The financial terms of the Liquifi deal remain undisclosed. According to Coinbase’s Head of Corporate Development, Aklil Ibssa, the company conducted a thorough due diligence process before finalizing the purchase. “We’re fully committed to Liquifi and stand firmly behind their mission,” Ibssa told Fortune.

Liquifi offers robust solutions for token distribution post-vesting, real-time cap table management, and automated tax withholding—positioning itself as the “Carta for crypto” in the Web3 space. Since its $5 million funding round led by Dragonfly in 2022 (with participation from Katie Haun and Balaji Srinivasan), Liquifi has built a client base of top Web3 projects.

The acquisition is a strategic move as Coinbase continues building an end-to-end platform, enabling crypto projects to manage the entire lifecycle—from token creation through exchange listing. This expansion directly challenges launchpad models from competitors like Binance and OKX, who profit before token market debuts.

Notably, in December 2024, competitor Toku filed a lawsuit against Liquifi, alleging collusion with a former employee and theft of confidential information—a claim Liquifi denied, with Coinbase publicly backing the startup.

“Token creation and cap table management are critical to crypto’s lifecycle. If we aim to onboard a billion users into Web3, this process must be streamlined and secure,” Ibssa explained.

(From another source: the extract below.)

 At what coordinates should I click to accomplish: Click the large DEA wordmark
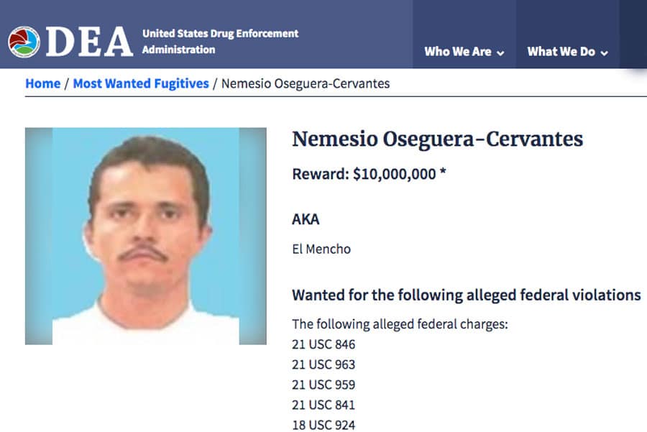pos(89,41)
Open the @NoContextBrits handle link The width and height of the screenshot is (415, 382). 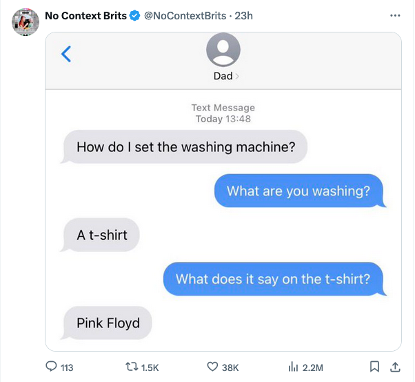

While previous U.S. regulatory uncertainty under SEC Chair Gary Gensler cast doubt on such deals, Ibssa noted that the current pro-crypto administration under President Donald Trump enables Coinbase to move more boldly: “Regulatory clarity allows us to take bigger swings.”

The broader crypto M&A landscape remains active. In June, Stripe acquired startup Bridge for $1.1 billion and crypto wallet Privy, as major players position themselves for the next wave of adoption. Recently, Coinbase also secured a MiCA license in the EU, opening new opportunities for regulated growth across Europe.